▶ **EXCERPT**:
Scheduling, Budgeting & Accounting Math

  • Prepare and monitor schedules for writing projects. For example, a writer may prepare and monitor the schedule for a project involving the preparation of advertising brochures, training materials and installation instructions for a new computer pointing device. (2)
  • May calculate amounts for accounts receivable and payable, bank reconciliations and summaries in general ledgers. For example, authors and self-employed writers may add and subtract transactions not listed on bank statements to produce monthly bank reconciliations. (3)
  • May prepare and monitor budgets for writing projects. For example, authors and self-employed writers may confirm that expenditures incurred for subcontracting and travel are fully covered in budgets. (3)
  • May prepare financial statements. For example, authors and self-employed writers may prepare monthly balance sheets, income and expense statements and statements of cash flows. (4)

Measurement and Calculation Math

  • May measure the duration of speeches, plays, humorous sketches and movie and television dialogues using clocks, watches and stopwatches. For example, a writer may time a speech by reading it aloud and taking opening and closing times on a clock. (1)
  • May measure the readability of writing using word and sentence counts and readability formulae. For example, advertising copywriters may calculate Gunning fog index to measure the readability of English texts written for newspaper and magazine advertisements, brochures and catalogues. (3)

Data Analysis Math

  • May collect, analyze and interpret workload and sales data. For example, a self-employed writer may compare the number of assignments obtained over a period of time to identify deviations from targets. An author may compare quantities of books sold between summer and winter months to identify trends. (2)

Numerical Estimation

  • Estimate times to perform job tasks using past experience as a guide. For example, self-employed advertising writers estimate the number of hours which should be assigned to various copywriting tasks and the time intervals needed to obtain client approval and review of deliverables. (2)

Oral communication

  • Discuss products and services with suppliers. For example, technical writers may order bound copies of user manuals from printers. (1)
  • Give directions to co-workers and colleagues and discuss ongoing work with them. For example, an advertising writer may show a helper how to prepare a mailing list?. A biographer may give instructions to a subcontractor who is searching for press articles and photographs in the national archives. A feature writer may give directions to a graphic artist who is producing illustrations for a magazine article. (2)
  • Discuss writing assignments and work opportunities with clients. For example, self-employed technical writers may speak to clients to assess satisfaction with product fact sheets which they have prepared and to offer their services for writing user guides, training manuals and on-line help. (2)
  • Discuss writing with co-workers, clients and colleagues. For example, they may speak to reviewers about changes needed to improve flow, coherence, readability and panache in essays, biographies, novels and feature articles. Copywriters may brainstorm with artistic directors to develop themes for promotional campaigns. They may also discuss translation of brochures, advertisements, commercials, posters and websites with translators. They must be explicit and precise to obtain translations which maintain the structure and style of the original texts while reflecting cultural differences. (3)
  • Conduct interviews to collect data necessary for their writing assignments. For example, speech writers may interview senior executives to learn about their ideas, preferences, personalities and speech patterns and to obtain quotes which they can use in speeches. Authors may interview personalities who can provide information not yet disclosed to the public about the subjects of biographies which they are writing. Feature writers may conduct interviews with key informants and subject matter experts to obtain facts and opinions for magazine articles. (3) )

▶ **WHAT YOU SHOULD DO**: Duplicate the stretch of the writers' skills excerpt from "Oral communication" through "from printers. (1)".

▶ **RECORD SET**:

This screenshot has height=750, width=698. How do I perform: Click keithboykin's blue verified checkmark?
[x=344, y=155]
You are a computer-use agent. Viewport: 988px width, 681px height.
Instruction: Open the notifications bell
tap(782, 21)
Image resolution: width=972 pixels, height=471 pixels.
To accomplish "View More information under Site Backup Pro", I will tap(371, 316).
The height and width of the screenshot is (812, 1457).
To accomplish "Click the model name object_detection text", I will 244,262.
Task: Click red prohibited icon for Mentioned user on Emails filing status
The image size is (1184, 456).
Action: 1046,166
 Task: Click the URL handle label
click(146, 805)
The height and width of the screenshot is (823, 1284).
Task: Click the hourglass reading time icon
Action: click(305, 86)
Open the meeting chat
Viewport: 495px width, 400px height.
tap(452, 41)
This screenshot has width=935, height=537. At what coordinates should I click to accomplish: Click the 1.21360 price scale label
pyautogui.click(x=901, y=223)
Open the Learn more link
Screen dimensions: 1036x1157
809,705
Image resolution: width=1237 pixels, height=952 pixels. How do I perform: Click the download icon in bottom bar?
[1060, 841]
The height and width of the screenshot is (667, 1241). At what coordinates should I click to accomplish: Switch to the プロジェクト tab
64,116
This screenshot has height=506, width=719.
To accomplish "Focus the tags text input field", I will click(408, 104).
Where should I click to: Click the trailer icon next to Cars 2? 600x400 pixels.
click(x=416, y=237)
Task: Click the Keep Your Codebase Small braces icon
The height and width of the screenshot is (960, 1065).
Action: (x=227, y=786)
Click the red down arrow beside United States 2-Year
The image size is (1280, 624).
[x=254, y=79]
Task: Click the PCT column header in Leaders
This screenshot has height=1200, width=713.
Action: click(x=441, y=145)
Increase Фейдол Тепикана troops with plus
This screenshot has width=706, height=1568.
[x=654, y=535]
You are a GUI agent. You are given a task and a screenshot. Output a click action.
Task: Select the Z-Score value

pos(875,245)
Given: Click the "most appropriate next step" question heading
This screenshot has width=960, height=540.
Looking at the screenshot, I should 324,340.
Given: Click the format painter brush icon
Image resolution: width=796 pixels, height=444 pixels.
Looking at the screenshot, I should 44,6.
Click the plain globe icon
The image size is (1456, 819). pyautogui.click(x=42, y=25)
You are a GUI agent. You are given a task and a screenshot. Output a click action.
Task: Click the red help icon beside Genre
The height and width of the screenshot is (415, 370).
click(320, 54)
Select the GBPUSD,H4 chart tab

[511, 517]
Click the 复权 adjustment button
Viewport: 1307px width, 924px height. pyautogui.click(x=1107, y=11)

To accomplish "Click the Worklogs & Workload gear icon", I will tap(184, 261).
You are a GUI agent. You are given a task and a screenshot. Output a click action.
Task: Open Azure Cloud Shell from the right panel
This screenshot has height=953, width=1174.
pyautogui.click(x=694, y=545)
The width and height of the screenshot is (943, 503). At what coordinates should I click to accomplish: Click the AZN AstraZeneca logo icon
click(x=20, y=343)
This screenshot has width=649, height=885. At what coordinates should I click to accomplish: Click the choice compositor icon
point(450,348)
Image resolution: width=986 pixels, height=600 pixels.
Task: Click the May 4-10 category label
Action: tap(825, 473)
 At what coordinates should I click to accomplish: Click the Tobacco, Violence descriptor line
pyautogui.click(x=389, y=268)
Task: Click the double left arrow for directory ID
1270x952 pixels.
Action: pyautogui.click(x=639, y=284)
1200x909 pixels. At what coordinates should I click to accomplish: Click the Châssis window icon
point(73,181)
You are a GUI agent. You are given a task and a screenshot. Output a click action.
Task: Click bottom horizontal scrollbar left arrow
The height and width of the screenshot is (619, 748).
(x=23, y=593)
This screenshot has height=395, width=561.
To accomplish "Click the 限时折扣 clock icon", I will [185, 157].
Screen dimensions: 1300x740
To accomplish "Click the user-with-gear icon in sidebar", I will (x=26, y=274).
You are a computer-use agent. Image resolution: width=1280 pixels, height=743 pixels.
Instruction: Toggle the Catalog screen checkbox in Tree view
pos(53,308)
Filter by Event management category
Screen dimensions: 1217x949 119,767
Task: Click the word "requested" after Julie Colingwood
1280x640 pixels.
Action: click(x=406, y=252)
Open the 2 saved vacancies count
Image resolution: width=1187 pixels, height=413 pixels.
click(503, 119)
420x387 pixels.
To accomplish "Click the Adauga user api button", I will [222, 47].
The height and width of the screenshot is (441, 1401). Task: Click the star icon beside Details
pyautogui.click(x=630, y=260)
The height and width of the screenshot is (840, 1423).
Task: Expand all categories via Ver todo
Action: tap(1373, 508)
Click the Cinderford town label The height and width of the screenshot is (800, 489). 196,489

▶ **SOLUTION TO THIS PROBLEM**:
Oral communication

  • Discuss products and services with suppliers. For example, technical writers may order bound copies of user manuals from printers. (1)